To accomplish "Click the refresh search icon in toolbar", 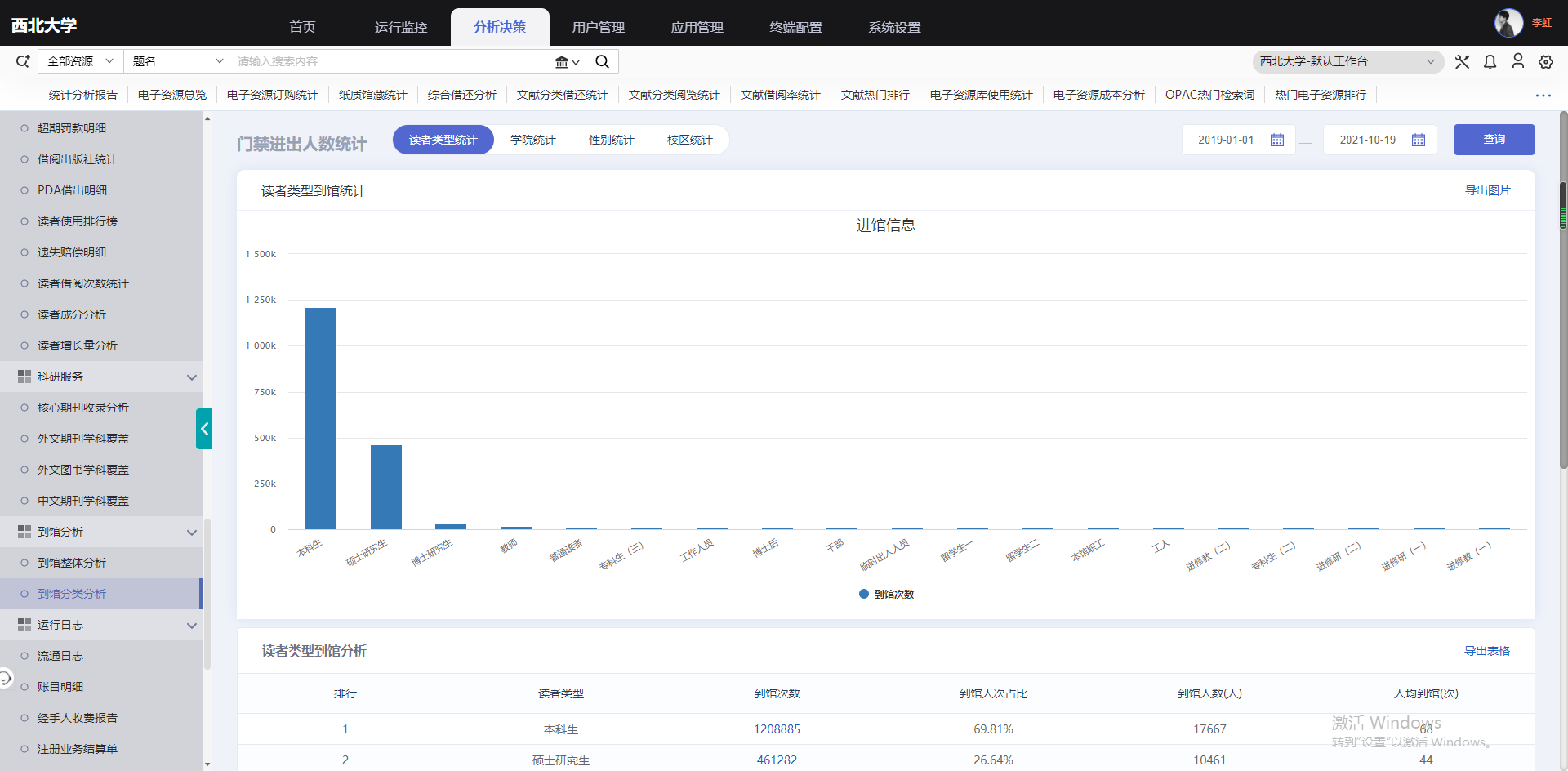I will tap(23, 61).
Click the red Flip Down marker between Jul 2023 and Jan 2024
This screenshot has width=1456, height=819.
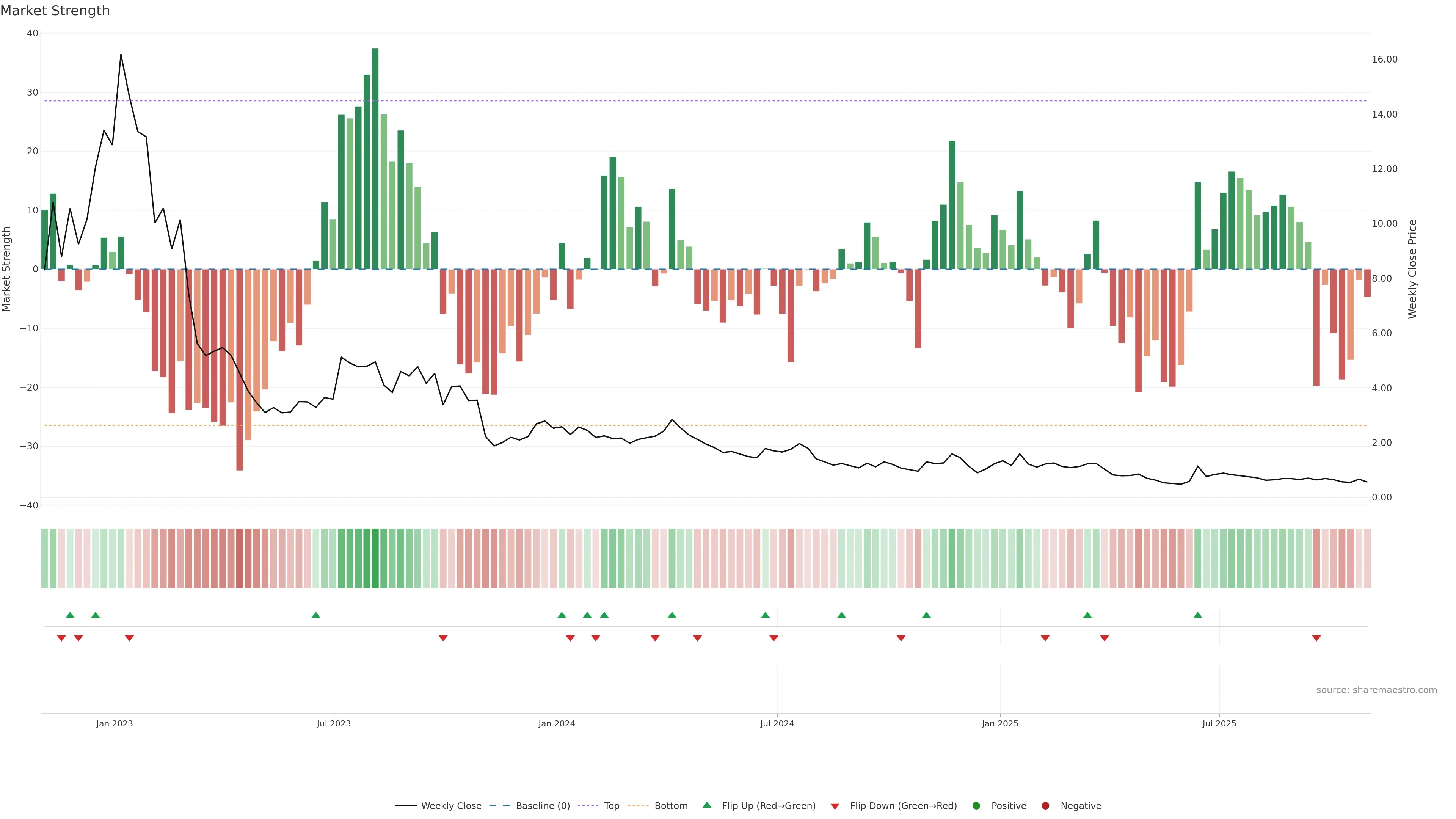(x=443, y=638)
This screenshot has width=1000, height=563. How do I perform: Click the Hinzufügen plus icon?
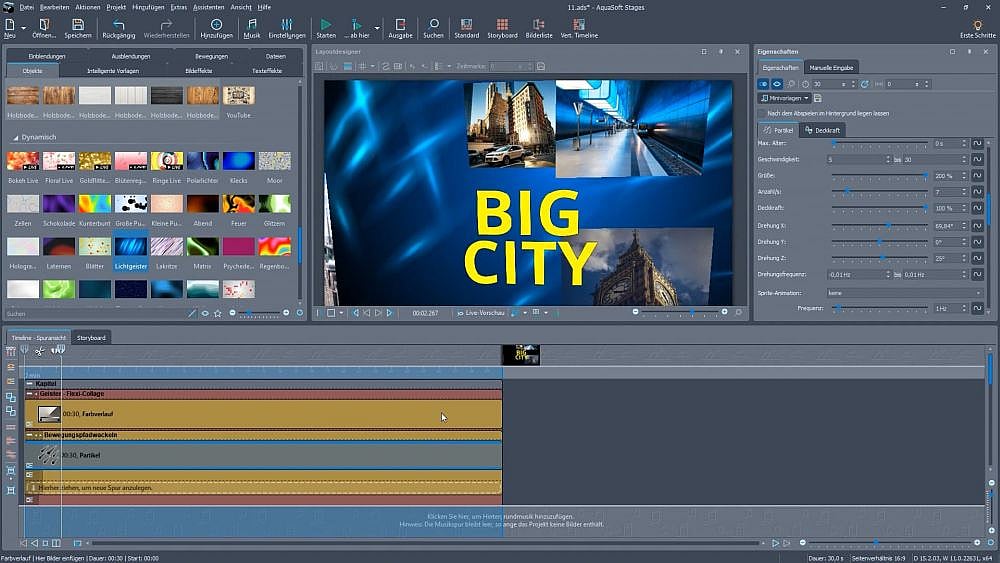click(216, 24)
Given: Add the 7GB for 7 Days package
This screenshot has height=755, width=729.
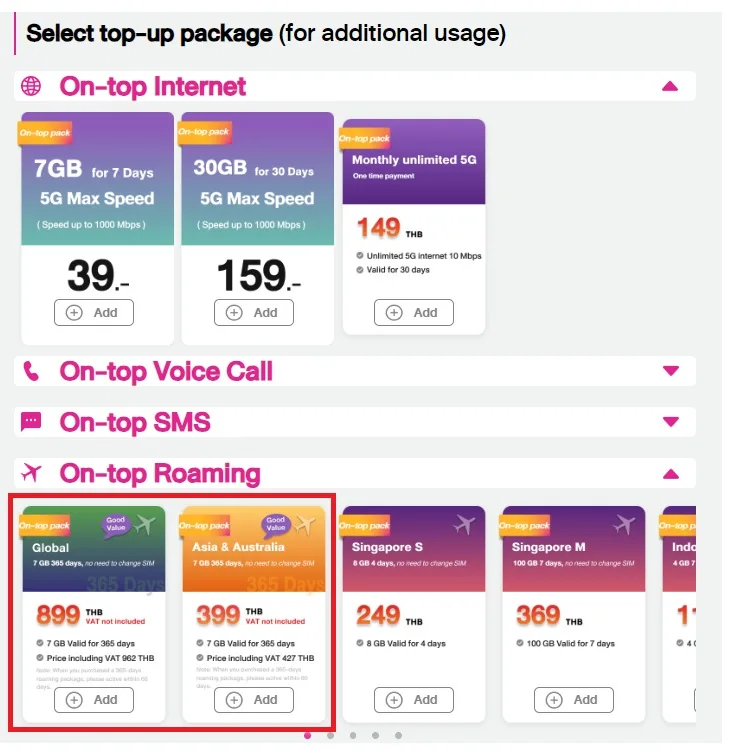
■ ■ ■ ■ ■
PROBLEM DESCRIPTION —
Present the lines from the one containing "Given: Add the 7GB for 7 Days package" through the end of the records, inclusive, as a numbered list with blank lines omitted. Leave the pictures out of the answer.

FINISHED EXERCISE —
1. Given: Add the 7GB for 7 Days package
2. This screenshot has height=755, width=729.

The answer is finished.